Work required: A single number is wanted: how many lines of the data below include the string "settings"?

Provided data:
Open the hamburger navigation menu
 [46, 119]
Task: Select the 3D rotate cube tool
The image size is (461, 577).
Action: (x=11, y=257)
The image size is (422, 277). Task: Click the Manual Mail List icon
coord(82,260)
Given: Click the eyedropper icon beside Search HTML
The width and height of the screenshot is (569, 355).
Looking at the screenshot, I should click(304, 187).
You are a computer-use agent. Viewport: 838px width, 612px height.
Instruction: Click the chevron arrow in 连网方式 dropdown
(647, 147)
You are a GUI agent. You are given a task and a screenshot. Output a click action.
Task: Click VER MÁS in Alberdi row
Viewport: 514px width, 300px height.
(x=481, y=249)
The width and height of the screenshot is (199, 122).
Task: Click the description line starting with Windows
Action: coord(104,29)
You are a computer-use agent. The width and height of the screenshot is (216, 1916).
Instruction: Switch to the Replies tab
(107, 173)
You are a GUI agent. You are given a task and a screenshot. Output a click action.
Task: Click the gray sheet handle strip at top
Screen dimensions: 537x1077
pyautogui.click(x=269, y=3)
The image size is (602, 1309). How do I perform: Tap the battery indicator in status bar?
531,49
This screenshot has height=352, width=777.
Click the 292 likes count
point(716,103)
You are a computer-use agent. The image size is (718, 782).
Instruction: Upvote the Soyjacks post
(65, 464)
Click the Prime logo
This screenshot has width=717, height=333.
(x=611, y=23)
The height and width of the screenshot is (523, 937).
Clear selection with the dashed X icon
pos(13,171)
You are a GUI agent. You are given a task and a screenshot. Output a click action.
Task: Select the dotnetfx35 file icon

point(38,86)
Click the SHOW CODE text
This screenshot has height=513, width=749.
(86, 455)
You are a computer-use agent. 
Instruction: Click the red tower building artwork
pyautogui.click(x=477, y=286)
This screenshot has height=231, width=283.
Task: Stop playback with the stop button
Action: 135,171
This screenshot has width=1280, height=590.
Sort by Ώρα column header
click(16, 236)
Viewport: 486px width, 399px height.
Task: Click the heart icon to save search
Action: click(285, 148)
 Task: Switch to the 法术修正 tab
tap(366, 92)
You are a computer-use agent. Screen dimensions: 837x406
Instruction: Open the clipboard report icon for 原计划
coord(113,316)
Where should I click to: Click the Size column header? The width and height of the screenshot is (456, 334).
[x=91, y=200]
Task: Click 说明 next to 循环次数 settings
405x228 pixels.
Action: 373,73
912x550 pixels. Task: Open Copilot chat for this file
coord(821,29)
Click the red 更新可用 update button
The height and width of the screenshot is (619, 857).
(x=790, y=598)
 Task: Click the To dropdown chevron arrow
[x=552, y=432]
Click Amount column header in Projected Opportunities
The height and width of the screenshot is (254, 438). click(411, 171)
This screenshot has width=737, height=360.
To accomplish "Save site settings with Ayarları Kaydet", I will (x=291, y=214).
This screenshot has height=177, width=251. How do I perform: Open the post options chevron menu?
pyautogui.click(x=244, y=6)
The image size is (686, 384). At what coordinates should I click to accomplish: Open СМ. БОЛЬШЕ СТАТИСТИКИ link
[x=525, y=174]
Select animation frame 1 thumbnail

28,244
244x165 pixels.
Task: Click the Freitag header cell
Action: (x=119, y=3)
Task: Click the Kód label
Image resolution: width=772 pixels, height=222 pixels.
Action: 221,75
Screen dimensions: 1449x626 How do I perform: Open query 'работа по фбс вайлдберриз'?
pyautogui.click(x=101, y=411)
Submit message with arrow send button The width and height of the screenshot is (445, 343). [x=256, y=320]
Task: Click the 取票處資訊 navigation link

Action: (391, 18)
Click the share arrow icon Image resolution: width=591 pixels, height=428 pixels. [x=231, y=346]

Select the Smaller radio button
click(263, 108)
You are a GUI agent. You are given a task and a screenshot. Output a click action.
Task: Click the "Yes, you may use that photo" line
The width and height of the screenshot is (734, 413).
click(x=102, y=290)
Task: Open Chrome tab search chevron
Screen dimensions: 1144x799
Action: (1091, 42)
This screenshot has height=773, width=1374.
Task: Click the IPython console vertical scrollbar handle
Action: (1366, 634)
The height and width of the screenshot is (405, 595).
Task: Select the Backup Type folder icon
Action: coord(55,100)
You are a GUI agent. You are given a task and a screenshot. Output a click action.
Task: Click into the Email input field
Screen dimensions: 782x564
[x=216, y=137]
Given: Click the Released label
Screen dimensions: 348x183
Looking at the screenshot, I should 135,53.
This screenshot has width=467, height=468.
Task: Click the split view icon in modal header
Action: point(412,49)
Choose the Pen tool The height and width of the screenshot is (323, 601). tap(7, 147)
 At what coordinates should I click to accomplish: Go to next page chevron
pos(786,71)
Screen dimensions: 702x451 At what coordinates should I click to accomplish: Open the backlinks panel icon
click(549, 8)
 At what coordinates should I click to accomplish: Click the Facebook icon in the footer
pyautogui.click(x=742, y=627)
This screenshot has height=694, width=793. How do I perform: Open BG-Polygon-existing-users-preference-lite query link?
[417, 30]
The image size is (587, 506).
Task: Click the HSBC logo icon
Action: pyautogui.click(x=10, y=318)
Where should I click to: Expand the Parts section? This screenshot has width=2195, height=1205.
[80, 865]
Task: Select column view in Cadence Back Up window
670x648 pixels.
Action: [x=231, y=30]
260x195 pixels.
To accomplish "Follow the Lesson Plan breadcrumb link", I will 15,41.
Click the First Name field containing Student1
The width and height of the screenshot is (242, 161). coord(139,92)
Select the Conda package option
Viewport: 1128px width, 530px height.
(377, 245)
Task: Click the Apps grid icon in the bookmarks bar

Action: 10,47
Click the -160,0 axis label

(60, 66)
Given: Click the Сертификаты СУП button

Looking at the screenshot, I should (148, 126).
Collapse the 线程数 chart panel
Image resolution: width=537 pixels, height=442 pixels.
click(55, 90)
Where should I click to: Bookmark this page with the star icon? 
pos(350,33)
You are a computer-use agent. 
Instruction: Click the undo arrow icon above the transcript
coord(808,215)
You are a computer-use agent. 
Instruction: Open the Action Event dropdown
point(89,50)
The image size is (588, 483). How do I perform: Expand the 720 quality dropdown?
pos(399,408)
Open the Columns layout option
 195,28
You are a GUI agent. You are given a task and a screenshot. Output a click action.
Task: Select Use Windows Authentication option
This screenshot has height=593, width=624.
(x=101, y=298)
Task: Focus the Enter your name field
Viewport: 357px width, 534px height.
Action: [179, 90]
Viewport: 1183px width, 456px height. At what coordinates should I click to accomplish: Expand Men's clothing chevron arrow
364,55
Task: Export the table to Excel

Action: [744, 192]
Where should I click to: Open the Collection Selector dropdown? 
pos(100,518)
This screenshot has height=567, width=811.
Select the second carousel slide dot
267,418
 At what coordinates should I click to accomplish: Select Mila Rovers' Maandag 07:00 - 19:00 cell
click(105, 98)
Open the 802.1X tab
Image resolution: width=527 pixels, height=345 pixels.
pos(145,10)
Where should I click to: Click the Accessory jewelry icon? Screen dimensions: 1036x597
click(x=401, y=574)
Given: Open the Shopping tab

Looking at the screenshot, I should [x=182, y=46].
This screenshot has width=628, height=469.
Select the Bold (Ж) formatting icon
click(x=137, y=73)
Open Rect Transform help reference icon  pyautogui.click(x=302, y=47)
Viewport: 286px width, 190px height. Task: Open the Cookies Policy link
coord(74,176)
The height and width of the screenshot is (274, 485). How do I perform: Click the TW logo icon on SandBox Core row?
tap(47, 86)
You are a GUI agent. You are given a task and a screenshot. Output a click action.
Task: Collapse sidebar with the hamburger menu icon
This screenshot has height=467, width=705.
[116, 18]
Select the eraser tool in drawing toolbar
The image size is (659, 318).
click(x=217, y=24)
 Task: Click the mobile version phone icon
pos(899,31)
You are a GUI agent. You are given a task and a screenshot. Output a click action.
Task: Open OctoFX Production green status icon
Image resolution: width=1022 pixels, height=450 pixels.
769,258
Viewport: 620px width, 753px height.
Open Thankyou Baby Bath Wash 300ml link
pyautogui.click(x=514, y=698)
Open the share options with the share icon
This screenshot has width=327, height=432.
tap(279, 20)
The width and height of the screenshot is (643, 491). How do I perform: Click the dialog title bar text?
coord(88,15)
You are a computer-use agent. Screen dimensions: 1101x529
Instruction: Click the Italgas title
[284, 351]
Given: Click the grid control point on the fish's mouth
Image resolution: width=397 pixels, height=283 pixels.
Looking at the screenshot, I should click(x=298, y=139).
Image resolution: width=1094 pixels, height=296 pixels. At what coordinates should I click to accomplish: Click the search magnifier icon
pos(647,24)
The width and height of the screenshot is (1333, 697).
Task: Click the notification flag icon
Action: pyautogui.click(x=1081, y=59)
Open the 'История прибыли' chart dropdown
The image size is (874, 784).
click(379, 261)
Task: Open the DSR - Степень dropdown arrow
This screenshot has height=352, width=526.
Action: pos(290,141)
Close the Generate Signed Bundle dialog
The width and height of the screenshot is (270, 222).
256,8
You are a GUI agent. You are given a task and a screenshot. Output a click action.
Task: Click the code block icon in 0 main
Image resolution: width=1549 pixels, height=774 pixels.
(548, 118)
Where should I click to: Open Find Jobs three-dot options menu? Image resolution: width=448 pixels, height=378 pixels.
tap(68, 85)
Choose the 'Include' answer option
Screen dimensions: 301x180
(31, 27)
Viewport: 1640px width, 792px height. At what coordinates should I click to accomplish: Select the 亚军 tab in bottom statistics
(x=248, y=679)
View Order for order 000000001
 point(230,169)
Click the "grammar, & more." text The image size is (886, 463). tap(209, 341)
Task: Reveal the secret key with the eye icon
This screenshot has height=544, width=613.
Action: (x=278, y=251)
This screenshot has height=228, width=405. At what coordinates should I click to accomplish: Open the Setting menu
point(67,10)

Worked solution: 2